If municipalities are serious about addressing health, safety and building code violations, they should develop solutions that address the issue holistically. Rather than the ineffective patchwork approach of requiring one home owner to repair a leaky sewer pipe or cracked sidewalk at the point-of-sale, municipalities should focus their efforts on community-wide programs that take advantage of economies of scale throughout the year. These programs should include:
1) Public Alerts
A public education component that alerts home owners to serious issues of concern in the community.
2) Potential Insurance Coverage for Repairs
Research into potential insurance policies that could cover a substantial portion of repairs for expensive items such as cracked or broken sewer lateral lines.
3) At Large Repairs at a Discounted Rate
An agreement with local contractors – through a competitive bidding process – to complete large repairs at a discounted rate. Repairs of individual sections of sidewalk, curbs, sewer lateral lines, and other substantial problems can be extremely costly. These types of “one-off” repairs also make no sense, because they result in a patchwork of repairs throughout the community. One neighbor’s sidewalks are pristine, while the section next door has disintegrated into rubble.

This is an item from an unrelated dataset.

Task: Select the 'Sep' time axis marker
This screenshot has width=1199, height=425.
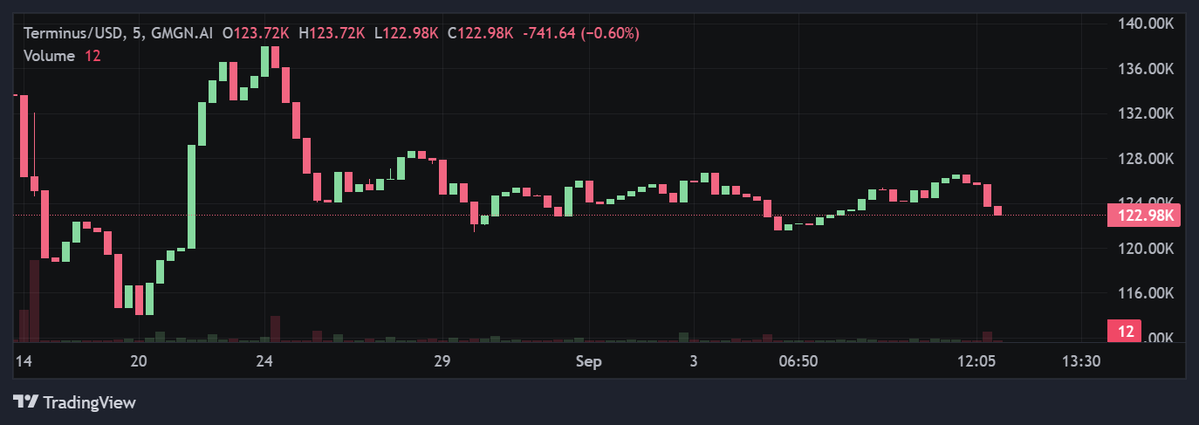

4) Low-Interest Loans for Repair Work
An agreement with local banks to provide low-interest loans for repair work. County, state and federal funding can also be sought to help with needed infrastructure repairs, such a streets and sewer lines.
While this type of effort may not seem as expedient and palatable as the band-aid approach of point-of-sale inspections, it is the only way to legitimately address the serious budget, health and environmental issues that can be caused by ongoing property maintenance code violations.